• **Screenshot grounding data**
☆ ☆ ☆ ☆ ☆

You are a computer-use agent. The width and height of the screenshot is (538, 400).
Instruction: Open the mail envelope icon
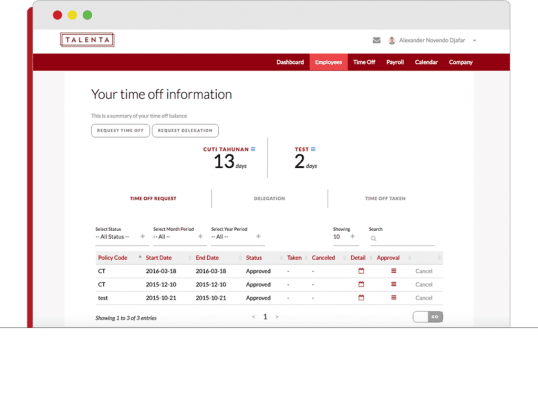click(376, 40)
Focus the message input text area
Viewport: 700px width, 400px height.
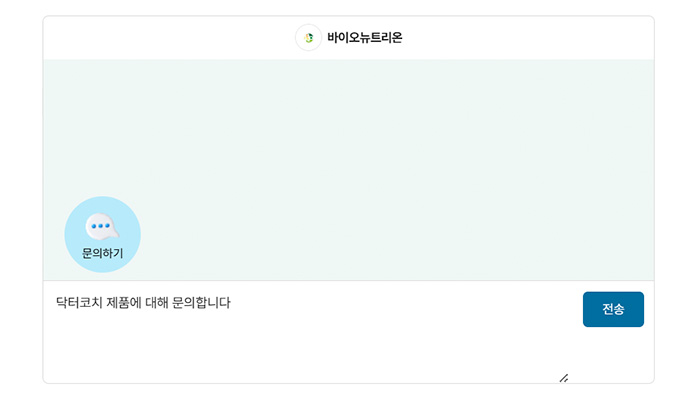[x=312, y=332]
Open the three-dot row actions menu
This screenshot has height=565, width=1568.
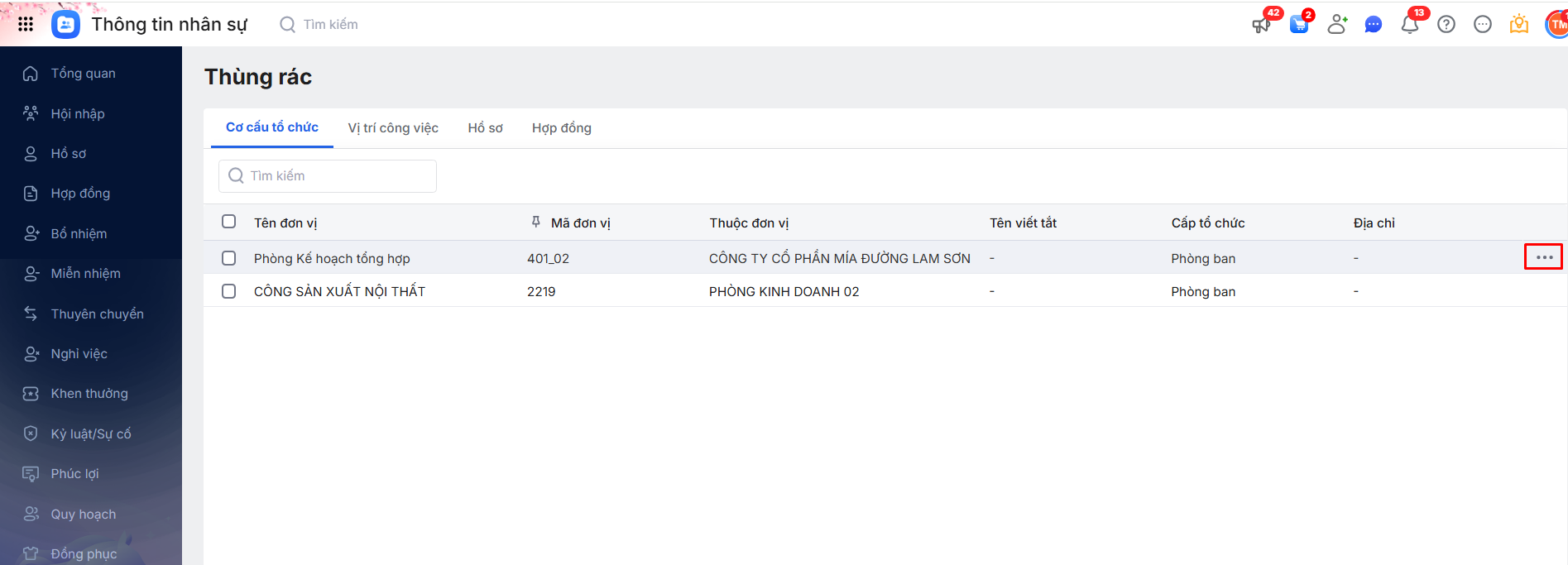(1544, 257)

☆ ☆ ☆ ☆ ☆

All the records need to be retyped word for word, except for the pictures.

• **Final answer**
You are a computer-use agent. The width and height of the screenshot is (538, 400).
Instruction: Open the mail envelope icon
click(376, 40)
Focus the message input text area
Viewport: 700px width, 400px height.
[x=312, y=332]
Open the three-dot row actions menu
This screenshot has height=565, width=1568.
(1544, 257)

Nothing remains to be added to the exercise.